The foregoing and other objects, features, and advantages of the invention will be apparent from the following, more particular, description of the preferred embodiment of the invention, as illustrated in the accompanying drawing.
BRIEF DESCRIPTION OF THE DRAWING
FIG. 1 is a simplified block diagram of the computer system permitting multiple write buffer read-arounds.

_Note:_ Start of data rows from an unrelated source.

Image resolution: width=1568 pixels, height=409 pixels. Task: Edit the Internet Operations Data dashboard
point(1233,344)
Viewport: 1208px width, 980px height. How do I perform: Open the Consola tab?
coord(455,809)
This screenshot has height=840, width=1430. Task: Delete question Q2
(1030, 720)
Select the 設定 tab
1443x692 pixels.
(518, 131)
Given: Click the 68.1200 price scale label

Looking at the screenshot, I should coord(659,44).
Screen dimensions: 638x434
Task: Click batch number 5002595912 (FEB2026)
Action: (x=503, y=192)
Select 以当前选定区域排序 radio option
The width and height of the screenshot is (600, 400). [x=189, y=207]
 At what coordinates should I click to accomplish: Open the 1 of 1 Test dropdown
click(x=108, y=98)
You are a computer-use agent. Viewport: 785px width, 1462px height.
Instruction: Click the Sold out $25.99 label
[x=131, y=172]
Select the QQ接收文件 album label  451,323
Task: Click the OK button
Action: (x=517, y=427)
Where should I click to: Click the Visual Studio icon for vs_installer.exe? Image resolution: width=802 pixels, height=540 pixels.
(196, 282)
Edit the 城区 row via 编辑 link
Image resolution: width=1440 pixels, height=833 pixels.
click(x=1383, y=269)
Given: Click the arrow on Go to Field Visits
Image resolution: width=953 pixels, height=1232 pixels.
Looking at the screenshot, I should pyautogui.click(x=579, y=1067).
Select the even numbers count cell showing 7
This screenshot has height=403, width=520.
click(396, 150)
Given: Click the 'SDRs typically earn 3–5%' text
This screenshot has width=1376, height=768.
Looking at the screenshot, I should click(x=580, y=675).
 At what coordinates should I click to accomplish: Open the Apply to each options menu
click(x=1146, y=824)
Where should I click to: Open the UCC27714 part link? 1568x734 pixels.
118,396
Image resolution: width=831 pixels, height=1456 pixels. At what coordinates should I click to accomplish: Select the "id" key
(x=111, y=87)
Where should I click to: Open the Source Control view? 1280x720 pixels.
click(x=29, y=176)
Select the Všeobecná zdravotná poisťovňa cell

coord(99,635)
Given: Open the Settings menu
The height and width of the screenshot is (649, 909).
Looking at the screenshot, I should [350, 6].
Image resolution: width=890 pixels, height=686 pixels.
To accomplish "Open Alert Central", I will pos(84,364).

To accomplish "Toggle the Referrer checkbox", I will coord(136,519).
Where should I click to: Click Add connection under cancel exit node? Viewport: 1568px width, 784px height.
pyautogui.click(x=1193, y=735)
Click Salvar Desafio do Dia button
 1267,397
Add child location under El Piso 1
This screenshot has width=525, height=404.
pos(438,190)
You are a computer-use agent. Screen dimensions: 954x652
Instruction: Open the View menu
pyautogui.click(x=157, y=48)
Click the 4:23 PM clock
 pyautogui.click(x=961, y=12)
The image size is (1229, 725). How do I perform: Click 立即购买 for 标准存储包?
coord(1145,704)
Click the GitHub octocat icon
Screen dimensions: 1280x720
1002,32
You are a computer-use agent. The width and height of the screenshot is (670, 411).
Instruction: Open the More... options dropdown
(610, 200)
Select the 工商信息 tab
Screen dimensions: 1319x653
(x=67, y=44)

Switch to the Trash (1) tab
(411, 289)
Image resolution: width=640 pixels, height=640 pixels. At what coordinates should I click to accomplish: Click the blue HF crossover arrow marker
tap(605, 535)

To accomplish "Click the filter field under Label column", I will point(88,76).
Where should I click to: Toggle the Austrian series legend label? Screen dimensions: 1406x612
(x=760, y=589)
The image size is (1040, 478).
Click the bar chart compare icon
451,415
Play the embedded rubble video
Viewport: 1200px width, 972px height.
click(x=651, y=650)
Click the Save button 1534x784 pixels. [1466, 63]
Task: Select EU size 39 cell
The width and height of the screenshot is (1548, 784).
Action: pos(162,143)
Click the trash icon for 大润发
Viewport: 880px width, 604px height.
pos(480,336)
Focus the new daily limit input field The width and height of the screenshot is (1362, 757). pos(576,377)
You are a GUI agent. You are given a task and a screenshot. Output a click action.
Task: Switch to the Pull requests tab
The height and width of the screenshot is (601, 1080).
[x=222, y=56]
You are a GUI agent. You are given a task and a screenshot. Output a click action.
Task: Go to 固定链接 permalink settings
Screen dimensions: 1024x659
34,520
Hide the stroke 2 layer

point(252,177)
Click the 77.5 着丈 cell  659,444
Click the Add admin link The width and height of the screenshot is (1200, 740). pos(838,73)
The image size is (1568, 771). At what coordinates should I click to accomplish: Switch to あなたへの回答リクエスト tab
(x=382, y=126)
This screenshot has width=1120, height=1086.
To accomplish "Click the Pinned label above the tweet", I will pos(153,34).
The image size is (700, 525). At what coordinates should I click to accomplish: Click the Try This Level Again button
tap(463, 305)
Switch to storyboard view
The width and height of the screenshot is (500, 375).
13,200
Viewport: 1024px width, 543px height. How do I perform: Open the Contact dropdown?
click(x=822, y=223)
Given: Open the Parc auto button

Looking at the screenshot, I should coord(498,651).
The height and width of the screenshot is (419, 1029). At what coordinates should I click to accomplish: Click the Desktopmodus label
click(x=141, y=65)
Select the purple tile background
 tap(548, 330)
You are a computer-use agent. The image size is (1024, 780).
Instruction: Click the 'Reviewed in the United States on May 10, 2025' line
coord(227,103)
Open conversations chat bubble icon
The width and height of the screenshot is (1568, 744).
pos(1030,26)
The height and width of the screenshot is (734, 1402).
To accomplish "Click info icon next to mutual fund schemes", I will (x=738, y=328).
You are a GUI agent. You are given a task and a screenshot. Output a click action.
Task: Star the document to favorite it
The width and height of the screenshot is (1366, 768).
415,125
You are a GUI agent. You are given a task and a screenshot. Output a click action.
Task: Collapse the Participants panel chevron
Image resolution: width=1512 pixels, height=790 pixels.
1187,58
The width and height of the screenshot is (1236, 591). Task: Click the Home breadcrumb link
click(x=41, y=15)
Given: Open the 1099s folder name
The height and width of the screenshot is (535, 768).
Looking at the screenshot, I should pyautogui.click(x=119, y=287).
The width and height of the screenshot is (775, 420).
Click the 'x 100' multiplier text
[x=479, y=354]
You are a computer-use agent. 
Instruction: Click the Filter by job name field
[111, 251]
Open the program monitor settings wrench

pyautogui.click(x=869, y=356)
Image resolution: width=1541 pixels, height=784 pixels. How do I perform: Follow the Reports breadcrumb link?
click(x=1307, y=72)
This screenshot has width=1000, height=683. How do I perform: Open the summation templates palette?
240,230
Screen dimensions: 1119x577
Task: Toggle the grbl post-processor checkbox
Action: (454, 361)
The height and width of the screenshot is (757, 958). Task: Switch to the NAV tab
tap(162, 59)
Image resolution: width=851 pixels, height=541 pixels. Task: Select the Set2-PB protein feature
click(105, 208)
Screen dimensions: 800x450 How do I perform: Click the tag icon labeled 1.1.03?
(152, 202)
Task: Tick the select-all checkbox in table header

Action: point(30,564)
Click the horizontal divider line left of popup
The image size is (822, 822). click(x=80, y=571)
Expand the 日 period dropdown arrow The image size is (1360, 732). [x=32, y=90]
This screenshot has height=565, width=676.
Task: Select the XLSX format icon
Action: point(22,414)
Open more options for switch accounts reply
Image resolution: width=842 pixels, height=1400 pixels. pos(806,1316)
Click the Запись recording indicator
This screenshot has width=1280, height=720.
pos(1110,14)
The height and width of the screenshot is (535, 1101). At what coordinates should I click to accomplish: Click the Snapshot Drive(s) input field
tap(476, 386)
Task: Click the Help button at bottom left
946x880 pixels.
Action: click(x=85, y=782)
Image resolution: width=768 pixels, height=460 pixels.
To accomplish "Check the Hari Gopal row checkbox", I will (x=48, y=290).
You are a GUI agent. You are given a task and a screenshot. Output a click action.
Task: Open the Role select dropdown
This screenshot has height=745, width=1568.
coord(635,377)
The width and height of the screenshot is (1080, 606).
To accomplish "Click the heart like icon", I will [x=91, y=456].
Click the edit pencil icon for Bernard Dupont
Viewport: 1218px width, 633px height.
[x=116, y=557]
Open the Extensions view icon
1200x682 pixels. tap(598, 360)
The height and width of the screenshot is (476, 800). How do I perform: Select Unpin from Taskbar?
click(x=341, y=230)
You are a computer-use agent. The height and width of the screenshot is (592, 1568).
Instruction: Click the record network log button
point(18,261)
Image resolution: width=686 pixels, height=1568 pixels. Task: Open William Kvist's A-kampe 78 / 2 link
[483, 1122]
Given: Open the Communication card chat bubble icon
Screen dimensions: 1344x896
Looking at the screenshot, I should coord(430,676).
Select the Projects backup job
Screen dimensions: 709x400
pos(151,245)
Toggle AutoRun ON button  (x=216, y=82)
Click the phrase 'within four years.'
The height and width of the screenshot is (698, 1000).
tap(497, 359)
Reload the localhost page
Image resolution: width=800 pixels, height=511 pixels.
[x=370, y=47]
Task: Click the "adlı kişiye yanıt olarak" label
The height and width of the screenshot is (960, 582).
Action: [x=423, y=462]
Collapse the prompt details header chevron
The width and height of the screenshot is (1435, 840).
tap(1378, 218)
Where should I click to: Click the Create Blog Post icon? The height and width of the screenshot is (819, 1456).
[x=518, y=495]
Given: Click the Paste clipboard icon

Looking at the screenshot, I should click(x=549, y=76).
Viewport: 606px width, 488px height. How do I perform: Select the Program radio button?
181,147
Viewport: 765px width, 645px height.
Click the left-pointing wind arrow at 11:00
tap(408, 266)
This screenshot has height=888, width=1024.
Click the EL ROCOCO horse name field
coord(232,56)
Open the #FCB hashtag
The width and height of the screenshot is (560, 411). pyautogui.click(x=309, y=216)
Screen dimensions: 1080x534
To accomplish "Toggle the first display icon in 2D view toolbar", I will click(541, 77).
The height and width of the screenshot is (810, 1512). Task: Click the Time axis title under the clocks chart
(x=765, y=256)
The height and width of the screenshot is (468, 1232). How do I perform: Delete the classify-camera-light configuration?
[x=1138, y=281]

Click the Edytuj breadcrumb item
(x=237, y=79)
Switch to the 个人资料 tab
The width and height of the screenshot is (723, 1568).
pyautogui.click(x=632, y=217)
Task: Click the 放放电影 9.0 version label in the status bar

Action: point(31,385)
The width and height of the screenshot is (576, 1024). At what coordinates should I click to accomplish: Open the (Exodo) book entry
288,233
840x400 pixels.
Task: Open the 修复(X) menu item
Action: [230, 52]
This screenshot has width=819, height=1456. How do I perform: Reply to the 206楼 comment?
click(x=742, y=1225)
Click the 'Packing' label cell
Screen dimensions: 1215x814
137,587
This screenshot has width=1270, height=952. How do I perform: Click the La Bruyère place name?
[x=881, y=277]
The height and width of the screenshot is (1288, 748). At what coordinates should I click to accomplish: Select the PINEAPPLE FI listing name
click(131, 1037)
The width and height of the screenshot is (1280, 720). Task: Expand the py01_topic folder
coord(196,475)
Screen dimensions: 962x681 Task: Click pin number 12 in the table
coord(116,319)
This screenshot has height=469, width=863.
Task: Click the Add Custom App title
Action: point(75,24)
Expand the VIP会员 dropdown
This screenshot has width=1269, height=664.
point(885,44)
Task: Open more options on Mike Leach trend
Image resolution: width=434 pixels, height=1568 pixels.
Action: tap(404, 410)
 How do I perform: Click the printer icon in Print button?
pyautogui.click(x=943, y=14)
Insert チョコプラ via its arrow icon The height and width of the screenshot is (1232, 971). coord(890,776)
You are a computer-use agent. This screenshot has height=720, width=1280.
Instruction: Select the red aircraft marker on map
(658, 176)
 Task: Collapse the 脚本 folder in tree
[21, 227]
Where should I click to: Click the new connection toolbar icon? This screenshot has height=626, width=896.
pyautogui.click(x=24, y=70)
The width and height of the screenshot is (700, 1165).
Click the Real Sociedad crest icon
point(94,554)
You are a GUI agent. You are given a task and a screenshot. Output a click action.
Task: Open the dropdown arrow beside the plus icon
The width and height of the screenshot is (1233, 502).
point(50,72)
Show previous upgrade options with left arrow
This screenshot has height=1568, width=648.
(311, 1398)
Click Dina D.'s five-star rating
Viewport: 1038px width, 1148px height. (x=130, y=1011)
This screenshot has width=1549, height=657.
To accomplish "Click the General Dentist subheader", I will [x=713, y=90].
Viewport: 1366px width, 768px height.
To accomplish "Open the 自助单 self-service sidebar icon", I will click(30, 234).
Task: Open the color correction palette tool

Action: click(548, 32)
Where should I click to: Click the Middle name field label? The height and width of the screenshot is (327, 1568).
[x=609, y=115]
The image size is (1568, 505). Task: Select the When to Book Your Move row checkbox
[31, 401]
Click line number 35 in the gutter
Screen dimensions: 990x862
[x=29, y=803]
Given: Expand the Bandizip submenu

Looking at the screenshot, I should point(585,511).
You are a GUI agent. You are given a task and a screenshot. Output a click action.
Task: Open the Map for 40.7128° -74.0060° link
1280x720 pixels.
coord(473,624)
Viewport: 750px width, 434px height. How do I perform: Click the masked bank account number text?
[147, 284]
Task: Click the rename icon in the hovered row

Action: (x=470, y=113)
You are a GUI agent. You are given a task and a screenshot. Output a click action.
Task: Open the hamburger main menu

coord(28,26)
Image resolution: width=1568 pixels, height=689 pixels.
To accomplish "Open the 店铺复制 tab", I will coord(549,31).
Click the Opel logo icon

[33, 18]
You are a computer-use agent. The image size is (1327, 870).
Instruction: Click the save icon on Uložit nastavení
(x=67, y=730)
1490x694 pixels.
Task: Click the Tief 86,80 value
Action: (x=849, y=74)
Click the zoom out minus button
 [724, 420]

DESCRIPTION OF THE PREFERRED EMBODIMENTS
Referring to FIG. 1, a simplified block diagram of the computer system permitting multiple write buffer read-arounds is shown and is generally designated by reference number 10. A CPU 12 is included for executing cycles for the system 10. In general, any CPU that executes bus cycles involving address, data, and control signals may be implemented, however, in a preferred embodiment, the CPU 12 is an Intel 80386 type CPU. The CPU 12 is coupled to the cache 14 via the local bus 22 and bus 24, to the n-word write buffer 16 or simply the write buffer 16 via the local bus 22 and bus 26, and to the bus arbiter 18 via the local bus 22. The bus arbiter 18 is coupled to one or more slave devices 20 (note only one is shown) via the slave bus 28.
The cache 14 provides cache write signals, tag match signals, and cache hit signals via lines 30-34, respectively, to the write buffer 16 in order to permit the CPU 12 to read-around the write buffer 16 a plurality of times before the write data in the write buffer 16 is flushed therefrom. The write buffer 16 provides WB request signals and WB coherent signals via lines 38 and 40 to the bus arbiter 18. The bus arbiter 18 provides WB grant signals via line 42 to the write buffer 16, and the write buffer 16 provides a WB bus 36 coupled to the bus arbiter 18 for transferring data from the write buffer 16 to the slave device 20 via the bus arbiter 18. The WB coherent signals inform the bus arbiter 18 when data stored within the write buffer 16 is also stored within the cache 14. The WB request signals, the WB grant signals, and the WB bus 36 permit the write data to be written from the write buffer 16 to the slave device 20.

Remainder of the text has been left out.